------ INPUT DATA ------
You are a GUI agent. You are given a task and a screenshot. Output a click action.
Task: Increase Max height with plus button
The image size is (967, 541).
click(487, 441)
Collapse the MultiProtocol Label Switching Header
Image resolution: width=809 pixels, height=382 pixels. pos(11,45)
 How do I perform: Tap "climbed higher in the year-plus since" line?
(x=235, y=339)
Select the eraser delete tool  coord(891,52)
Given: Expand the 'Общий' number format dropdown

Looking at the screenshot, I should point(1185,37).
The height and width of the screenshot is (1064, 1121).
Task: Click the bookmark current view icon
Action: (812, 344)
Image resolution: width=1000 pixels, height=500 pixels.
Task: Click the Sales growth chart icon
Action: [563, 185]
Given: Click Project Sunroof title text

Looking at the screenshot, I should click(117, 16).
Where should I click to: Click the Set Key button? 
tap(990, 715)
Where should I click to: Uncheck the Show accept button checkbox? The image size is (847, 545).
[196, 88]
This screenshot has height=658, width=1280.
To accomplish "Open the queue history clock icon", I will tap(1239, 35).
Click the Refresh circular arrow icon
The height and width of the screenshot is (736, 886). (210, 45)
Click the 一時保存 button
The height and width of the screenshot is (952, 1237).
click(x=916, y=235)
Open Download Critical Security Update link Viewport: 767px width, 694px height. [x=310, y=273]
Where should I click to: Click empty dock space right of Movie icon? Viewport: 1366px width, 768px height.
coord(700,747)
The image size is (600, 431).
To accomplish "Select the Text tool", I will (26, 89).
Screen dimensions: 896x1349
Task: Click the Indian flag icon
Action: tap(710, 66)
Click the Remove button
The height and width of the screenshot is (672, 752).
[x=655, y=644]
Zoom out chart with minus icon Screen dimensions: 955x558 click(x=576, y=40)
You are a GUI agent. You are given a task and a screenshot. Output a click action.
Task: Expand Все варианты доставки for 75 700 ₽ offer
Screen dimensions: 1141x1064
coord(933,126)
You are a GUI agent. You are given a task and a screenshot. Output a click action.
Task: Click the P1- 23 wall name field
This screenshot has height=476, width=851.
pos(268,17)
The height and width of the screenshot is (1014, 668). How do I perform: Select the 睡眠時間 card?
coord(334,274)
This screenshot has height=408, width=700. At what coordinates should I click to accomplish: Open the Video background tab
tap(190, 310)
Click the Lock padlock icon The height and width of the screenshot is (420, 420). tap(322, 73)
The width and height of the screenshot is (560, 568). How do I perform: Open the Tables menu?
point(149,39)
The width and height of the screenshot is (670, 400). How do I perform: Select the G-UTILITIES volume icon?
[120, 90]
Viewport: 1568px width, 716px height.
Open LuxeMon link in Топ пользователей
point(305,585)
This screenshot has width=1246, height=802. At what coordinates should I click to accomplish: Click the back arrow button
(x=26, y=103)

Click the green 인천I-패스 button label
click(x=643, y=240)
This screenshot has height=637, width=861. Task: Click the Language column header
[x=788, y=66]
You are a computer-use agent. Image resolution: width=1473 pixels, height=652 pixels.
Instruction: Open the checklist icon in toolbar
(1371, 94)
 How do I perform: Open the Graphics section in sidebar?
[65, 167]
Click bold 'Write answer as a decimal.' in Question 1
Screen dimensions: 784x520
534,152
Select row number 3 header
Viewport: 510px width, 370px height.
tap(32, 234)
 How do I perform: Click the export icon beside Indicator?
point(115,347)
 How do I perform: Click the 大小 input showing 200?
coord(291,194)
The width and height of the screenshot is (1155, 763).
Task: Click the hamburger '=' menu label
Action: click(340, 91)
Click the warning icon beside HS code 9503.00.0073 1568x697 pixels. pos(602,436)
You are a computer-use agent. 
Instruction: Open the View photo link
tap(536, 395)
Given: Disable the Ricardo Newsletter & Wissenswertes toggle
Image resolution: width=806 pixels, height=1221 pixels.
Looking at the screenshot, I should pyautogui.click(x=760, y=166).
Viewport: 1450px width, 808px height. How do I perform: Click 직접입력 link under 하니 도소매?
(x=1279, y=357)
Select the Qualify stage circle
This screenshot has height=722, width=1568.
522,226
------
→ **ACTIVITY**: Output the listing above exactly, keeping each line as it was.

→ **ANSWER TO THIS TASK**:
You are a GUI agent. You are given a task and a screenshot. Output a click action.
Task: Increase Max height with plus button
The image size is (967, 541).
click(487, 441)
Collapse the MultiProtocol Label Switching Header
Image resolution: width=809 pixels, height=382 pixels. pos(11,45)
 How do I perform: Tap "climbed higher in the year-plus since" line?
(x=235, y=339)
Select the eraser delete tool  coord(891,52)
Given: Expand the 'Общий' number format dropdown

Looking at the screenshot, I should point(1185,37).
The height and width of the screenshot is (1064, 1121).
Task: Click the bookmark current view icon
Action: (812, 344)
Image resolution: width=1000 pixels, height=500 pixels.
Task: Click the Sales growth chart icon
Action: [563, 185]
Given: Click Project Sunroof title text

Looking at the screenshot, I should click(117, 16).
Where should I click to: Click the Set Key button? 
tap(990, 715)
Where should I click to: Uncheck the Show accept button checkbox? The image size is (847, 545).
[196, 88]
This screenshot has height=658, width=1280.
To accomplish "Open the queue history clock icon", I will tap(1239, 35).
Click the Refresh circular arrow icon
The height and width of the screenshot is (736, 886). (210, 45)
Click the 一時保存 button
The height and width of the screenshot is (952, 1237).
click(x=916, y=235)
Open Download Critical Security Update link Viewport: 767px width, 694px height. [x=310, y=273]
Where should I click to: Click empty dock space right of Movie icon? Viewport: 1366px width, 768px height.
coord(700,747)
The image size is (600, 431).
To accomplish "Select the Text tool", I will (26, 89).
Screen dimensions: 896x1349
Task: Click the Indian flag icon
Action: tap(710, 66)
Click the Remove button
The height and width of the screenshot is (672, 752).
[x=655, y=644]
Zoom out chart with minus icon Screen dimensions: 955x558 click(x=576, y=40)
You are a GUI agent. You are given a task and a screenshot. Output a click action.
Task: Expand Все варианты доставки for 75 700 ₽ offer
Screen dimensions: 1141x1064
coord(933,126)
You are a GUI agent. You are given a task and a screenshot. Output a click action.
Task: Click the P1- 23 wall name field
This screenshot has height=476, width=851.
pos(268,17)
The height and width of the screenshot is (1014, 668). How do I perform: Select the 睡眠時間 card?
coord(334,274)
This screenshot has height=408, width=700. At what coordinates should I click to accomplish: Open the Video background tab
tap(190, 310)
Click the Lock padlock icon The height and width of the screenshot is (420, 420). tap(322, 73)
The width and height of the screenshot is (560, 568). How do I perform: Open the Tables menu?
point(149,39)
The width and height of the screenshot is (670, 400). How do I perform: Select the G-UTILITIES volume icon?
[120, 90]
Viewport: 1568px width, 716px height.
Open LuxeMon link in Топ пользователей
point(305,585)
This screenshot has width=1246, height=802. At what coordinates should I click to accomplish: Click the back arrow button
(x=26, y=103)

Click the green 인천I-패스 button label
click(x=643, y=240)
This screenshot has height=637, width=861. Task: Click the Language column header
[x=788, y=66]
You are a computer-use agent. Image resolution: width=1473 pixels, height=652 pixels.
Instruction: Open the checklist icon in toolbar
(1371, 94)
 How do I perform: Open the Graphics section in sidebar?
[65, 167]
Click bold 'Write answer as a decimal.' in Question 1
Screen dimensions: 784x520
534,152
Select row number 3 header
Viewport: 510px width, 370px height.
tap(32, 234)
 How do I perform: Click the export icon beside Indicator?
point(115,347)
 How do I perform: Click the 大小 input showing 200?
coord(291,194)
The width and height of the screenshot is (1155, 763).
Task: Click the hamburger '=' menu label
Action: click(340, 91)
Click the warning icon beside HS code 9503.00.0073 1568x697 pixels. pos(602,436)
You are a computer-use agent. 
Instruction: Open the View photo link
tap(536, 395)
Given: Disable the Ricardo Newsletter & Wissenswertes toggle
Image resolution: width=806 pixels, height=1221 pixels.
Looking at the screenshot, I should pyautogui.click(x=760, y=166).
Viewport: 1450px width, 808px height. How do I perform: Click 직접입력 link under 하니 도소매?
(x=1279, y=357)
Select the Qualify stage circle
This screenshot has height=722, width=1568.
522,226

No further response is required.